Creo que es importante crear entornos en los que hagamos una cierta discriminación positiva de la investigación en atención primaria. Si no, es muy difícil poder competir con la investigación que se está realizando en el ámbito de la cardiología, la oncología o de otras especialidades que tienen una estructura muy sólida, con una larga tradición, y que cuentan con revistas con un factor de impacto muy elevado.

También es fundamental incorporar diversos profesionales a los proyectos de investigación, más allá de los médicos de familia, y esto el IDIAPJGol lo está haciendo muy bien, porque integra a enfermeras, fisioterapeutas, trabajadores sociales… todo el equipo de atención primaria. Ahora el reto es cómo podemos incorporar los pacientes, a los ciudadanos, en los proyectos de investigación, para que puedan participar en los procesos de investigación. Esto resulta más fácil en la atención primaria que en el ámbito hospitalario. Aquí el IDIAPJGol tiene una gran oportunidad.

¿Qué funciones tiene el Comité Científico Externo del IDIAPJGol y qué actividades hace?

Las personas que formamos parte del Comité Científico Externo aportamos nuestra mirada, nuestras experiencias en otros entornos, en otros países, y esto resulta muy enriquecedor. También actuamos como embajadores del IDIAPJGol y le ayudamos a establecer alianzas con otras instituciones.

A parte, participamos en la evaluación de las ayudas y de las acreditaciones, y en aquellas tareas que nos encarga la dirección del centro.

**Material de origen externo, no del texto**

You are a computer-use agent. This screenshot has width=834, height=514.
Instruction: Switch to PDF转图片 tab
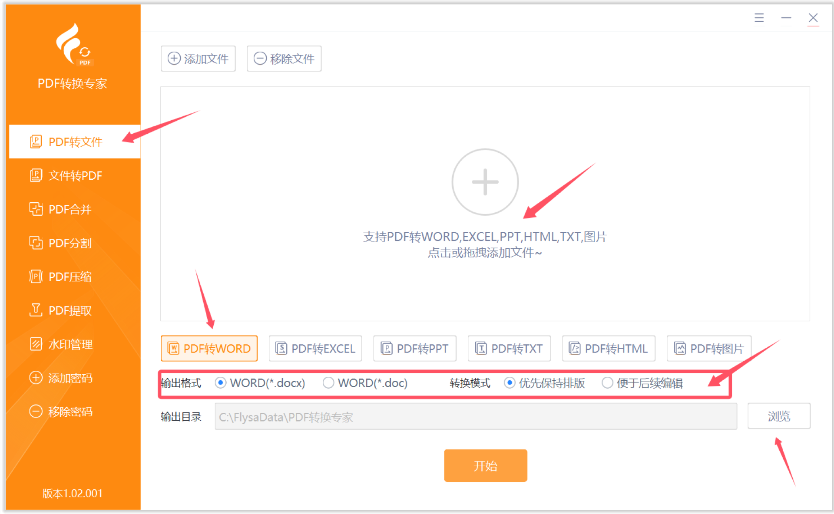(x=708, y=349)
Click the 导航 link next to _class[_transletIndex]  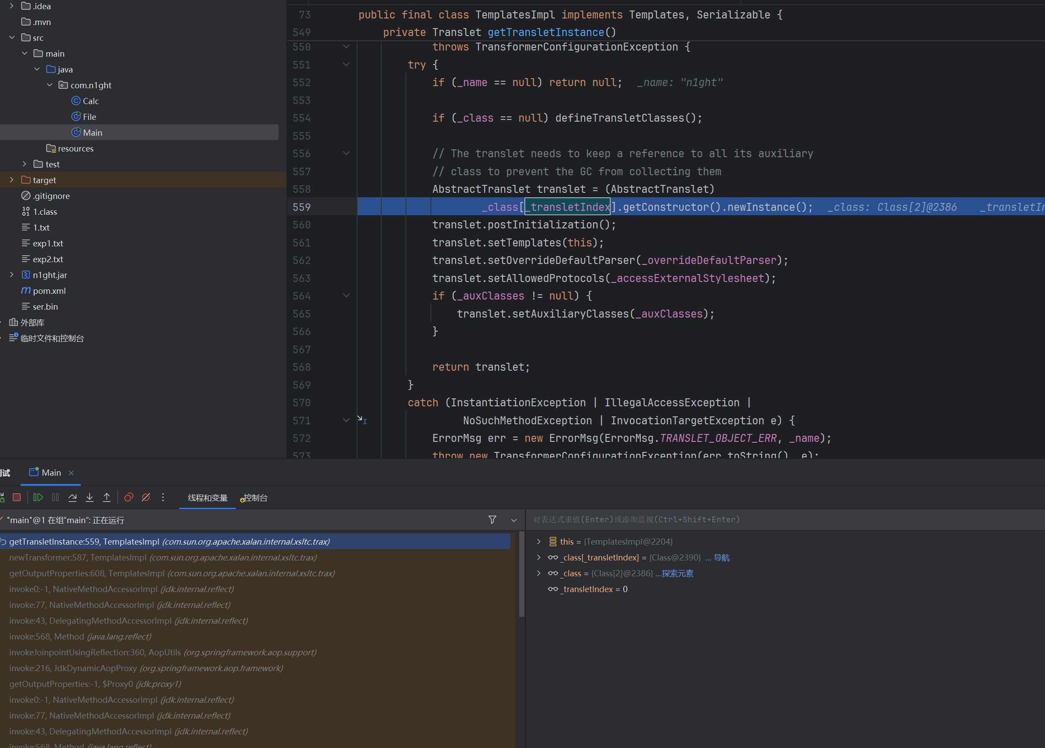point(721,558)
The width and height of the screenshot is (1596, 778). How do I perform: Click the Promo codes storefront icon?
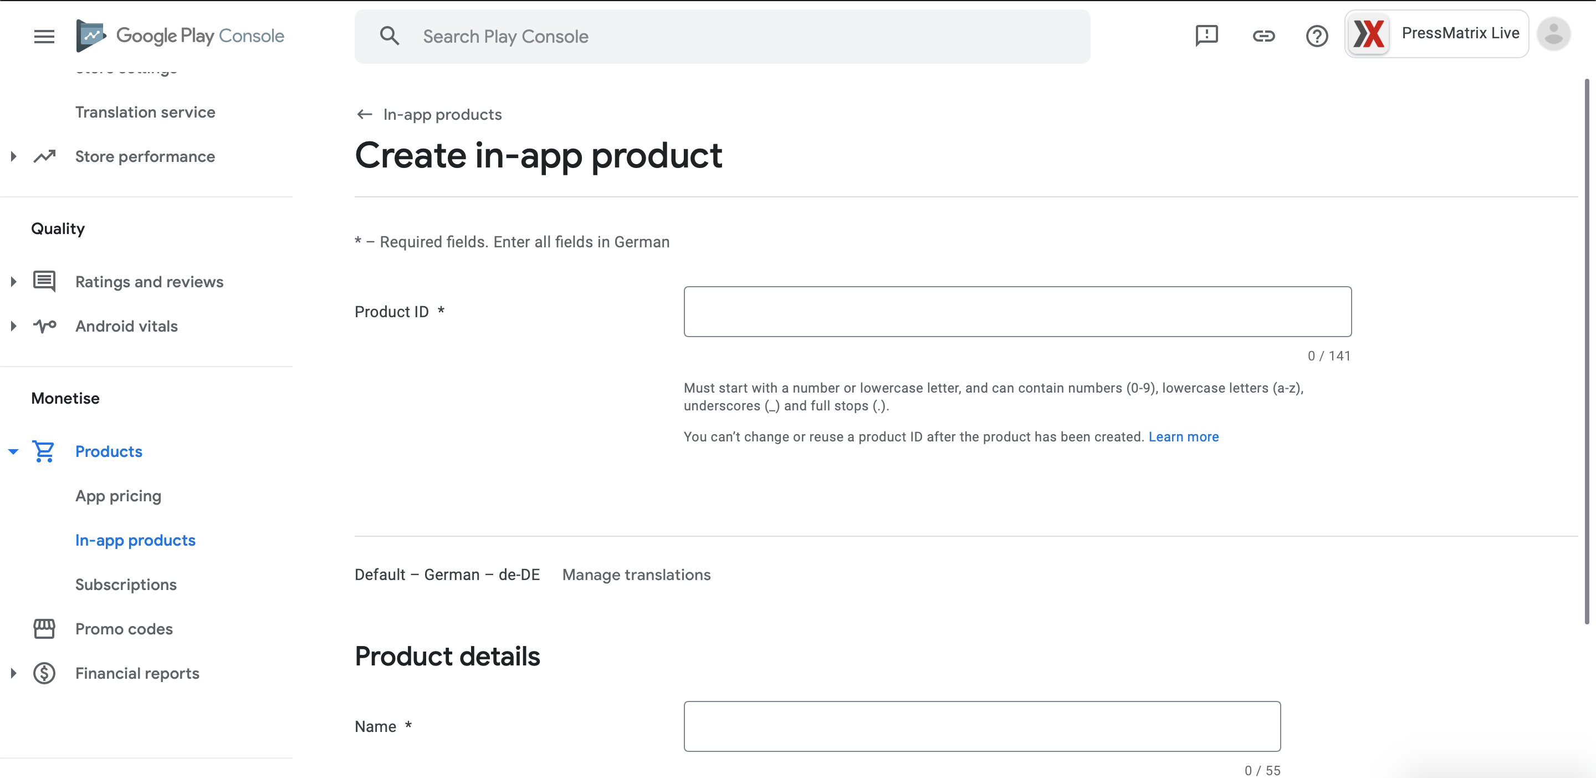[44, 628]
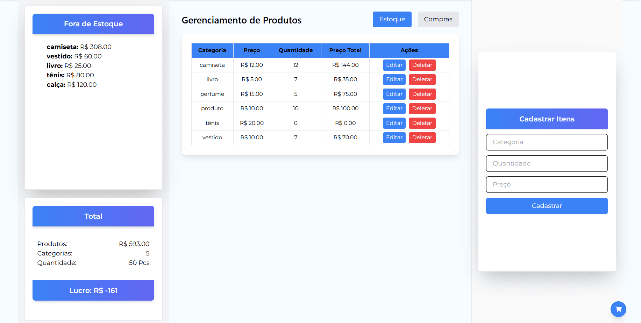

Hace pocas semanas se celebró el segundo retreat de grupos del IDIAPJGol, que este año se ha centrado fundamentalmente en el relevo generacional. ¿Cómo cree que se debe afrontar este reto?

Desde luego, afrontando el tema e involucrando más a los residentes. Creo que un elemento importante es vincularnos con el nuevo programa de la especialidad que se lanzó en agosto, que promueve a que todos los residentes hagan un proyecto de investigación al final de la residencia. Esto va a ser un buen enganche para incorporar nuevas generaciones. Es evidente que los resultados no los veremos hasta dentro de unos cuantos años.

En nuestro país, cuando un médico escoge la especialidad y empieza a trabajar en un centro sanitario se desvincula de la universidad y muy a menudo también se desvincula de la investigación. Hasta ahora no hemos sabido cómo volver a conectarlos. La clave está en que no se pierda la conexión con la universidad ni con el centro de investigación, que haya más médicos que hagan el doctorado, sobre todo especialistas en medicina familiar y comunitaria, que acaben un proyecto de investigación, porque de este modo ya están dentro de la rueda; pueden entrar en un grupo de investigación, optar a becas… seguir investigando.